* _ZIEL A_
Kopiere den Text über die bleibende Lücke vollständig und unverändert.

* _AUSGEWÄHLTER TEXT_
◇ ◇ ◇ ◇ ◇ ◇ ◇

15.09.2019

Im Gespräch – Bleibende Lücke

Maria Katharina Moser über eine ungewöhnliche Erfahrung

„Es gibt nichts, was uns die Abwesenheit eines uns lieben Menschen ersetzen kann." Foto: pixabay/Katja Just

Maria Katharina Moser über eine ungewöhnliche Erfahrung

Die, die geht, wird selbst zur Trösterin für die, die bleiben. Das ist eine ungewöhnliche Erfahrung. Ich durfte sie dieser Tage machen. Bei der Verabschiedung unserer Kollegin Pfarrerin Angelika Petritsch. Der Trauergottesdienst begann und schloss mit einem Text des evangelischen Theologen Dietrich Bonhoeffer, den Angelika selbst bei besonders schwierigen Beerdigungen immer wieder zitiert hat: „Es gibt nichts, was uns die Abwesenheit eines uns lieben Menschen ersetzen kann und man soll das auch gar nicht versuchen; man muss es einfach aushalten und durchhalten; das klingt zunächst sehr hart, aber es ist doch zugleich ein großer Trost; denn indem die Lücke wirklich unausgefüllt bleibt, bleibt man durch sie miteinander verbunden. Es ist verkehrt, wenn man sagt, Gott füllt die Lücke aus; er füllt sie gar nicht aus, sondern er hält sie vielmehr gerade unausgefüllt, und hilft uns dadurch, unsere echte Gemeinschaft – wenn auch unter Schmerzen – zu bewahren. Ferner: je schöner und voller die Erinnerungen, desto schwerer die Trennung.“

Die Trennung von Angelika war schwer. Sehr schwer. Besonders für ihre Eltern und ihre Geschwister, für ihre Freunde und Freundinnen, aber auch für die Mitglieder ihrer Gemeinde, der Evangelischen Pfarrgemeinde Wiener Neustadt, und alle Kollegen und Kolleginnen im geistlichen Amt. Sie war viel zu jung, um zu gehen. 37 Jahre alt. Eine begabte und innovative Pfarrerin, ein warmherziger und offener Mensch. Durch einen tragischen Unfall aus dem Leben gerissen. Die Lücke, die sie hinterlässt, ist riesig.

◇ ◇ ◇ ◇ ◇ ◇ ◇

* _AUFLISTUNG_
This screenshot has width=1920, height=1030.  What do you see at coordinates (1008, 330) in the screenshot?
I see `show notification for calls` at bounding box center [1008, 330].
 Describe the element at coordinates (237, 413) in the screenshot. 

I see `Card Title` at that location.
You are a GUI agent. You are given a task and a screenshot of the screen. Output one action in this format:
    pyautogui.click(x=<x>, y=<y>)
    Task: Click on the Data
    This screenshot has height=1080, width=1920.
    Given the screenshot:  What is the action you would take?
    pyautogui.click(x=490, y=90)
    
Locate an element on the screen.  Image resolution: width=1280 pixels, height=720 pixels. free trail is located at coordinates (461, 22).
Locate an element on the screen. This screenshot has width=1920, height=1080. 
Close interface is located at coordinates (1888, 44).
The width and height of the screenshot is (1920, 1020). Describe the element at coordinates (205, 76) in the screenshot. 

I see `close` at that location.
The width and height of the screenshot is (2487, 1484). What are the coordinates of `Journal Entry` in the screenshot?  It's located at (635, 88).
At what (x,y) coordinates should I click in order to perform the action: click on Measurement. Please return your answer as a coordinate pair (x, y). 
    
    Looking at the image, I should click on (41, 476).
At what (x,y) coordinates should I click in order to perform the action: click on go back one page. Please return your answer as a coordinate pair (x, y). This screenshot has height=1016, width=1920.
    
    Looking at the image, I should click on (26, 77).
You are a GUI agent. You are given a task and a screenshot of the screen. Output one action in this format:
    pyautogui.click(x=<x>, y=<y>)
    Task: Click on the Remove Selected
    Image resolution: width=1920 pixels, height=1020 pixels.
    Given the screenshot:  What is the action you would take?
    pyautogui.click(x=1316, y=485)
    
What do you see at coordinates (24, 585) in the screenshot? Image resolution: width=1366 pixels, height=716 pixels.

◇ ◇ ◇ ◇ ◇ ◇ ◇

* _ZIEL B_
Schreib aus der Auflistung oben die Zeilen von der Zeile mit „has height=1016, width=1920.“ bis zur Zeile mit „Looking at the image, I should click on (26, 77).“, beide eingeschlossen, unverändert nieder und sonst nichts.

* _ANTWORT A_
15.09.2019

Im Gespräch – Bleibende Lücke

Maria Katharina Moser über eine ungewöhnliche Erfahrung

„Es gibt nichts, was uns die Abwesenheit eines uns lieben Menschen ersetzen kann." Foto: pixabay/Katja Just

Maria Katharina Moser über eine ungewöhnliche Erfahrung

Die, die geht, wird selbst zur Trösterin für die, die bleiben. Das ist eine ungewöhnliche Erfahrung. Ich durfte sie dieser Tage machen. Bei der Verabschiedung unserer Kollegin Pfarrerin Angelika Petritsch. Der Trauergottesdienst begann und schloss mit einem Text des evangelischen Theologen Dietrich Bonhoeffer, den Angelika selbst bei besonders schwierigen Beerdigungen immer wieder zitiert hat: „Es gibt nichts, was uns die Abwesenheit eines uns lieben Menschen ersetzen kann und man soll das auch gar nicht versuchen; man muss es einfach aushalten und durchhalten; das klingt zunächst sehr hart, aber es ist doch zugleich ein großer Trost; denn indem die Lücke wirklich unausgefüllt bleibt, bleibt man durch sie miteinander verbunden. Es ist verkehrt, wenn man sagt, Gott füllt die Lücke aus; er füllt sie gar nicht aus, sondern er hält sie vielmehr gerade unausgefüllt, und hilft uns dadurch, unsere echte Gemeinschaft – wenn auch unter Schmerzen – zu bewahren. Ferner: je schöner und voller die Erinnerungen, desto schwerer die Trennung.“

Die Trennung von Angelika war schwer. Sehr schwer. Besonders für ihre Eltern und ihre Geschwister, für ihre Freunde und Freundinnen, aber auch für die Mitglieder ihrer Gemeinde, der Evangelischen Pfarrgemeinde Wiener Neustadt, und alle Kollegen und Kolleginnen im geistlichen Amt. Sie war viel zu jung, um zu gehen. 37 Jahre alt. Eine begabte und innovative Pfarrerin, ein warmherziger und offener Mensch. Durch einen tragischen Unfall aus dem Leben gerissen. Die Lücke, die sie hinterlässt, ist riesig.

* _ANTWORT B_
At what (x,y) coordinates should I click in order to perform the action: click on go back one page. Please return your answer as a coordinate pair (x, y). This screenshot has height=1016, width=1920.
    
    Looking at the image, I should click on (26, 77).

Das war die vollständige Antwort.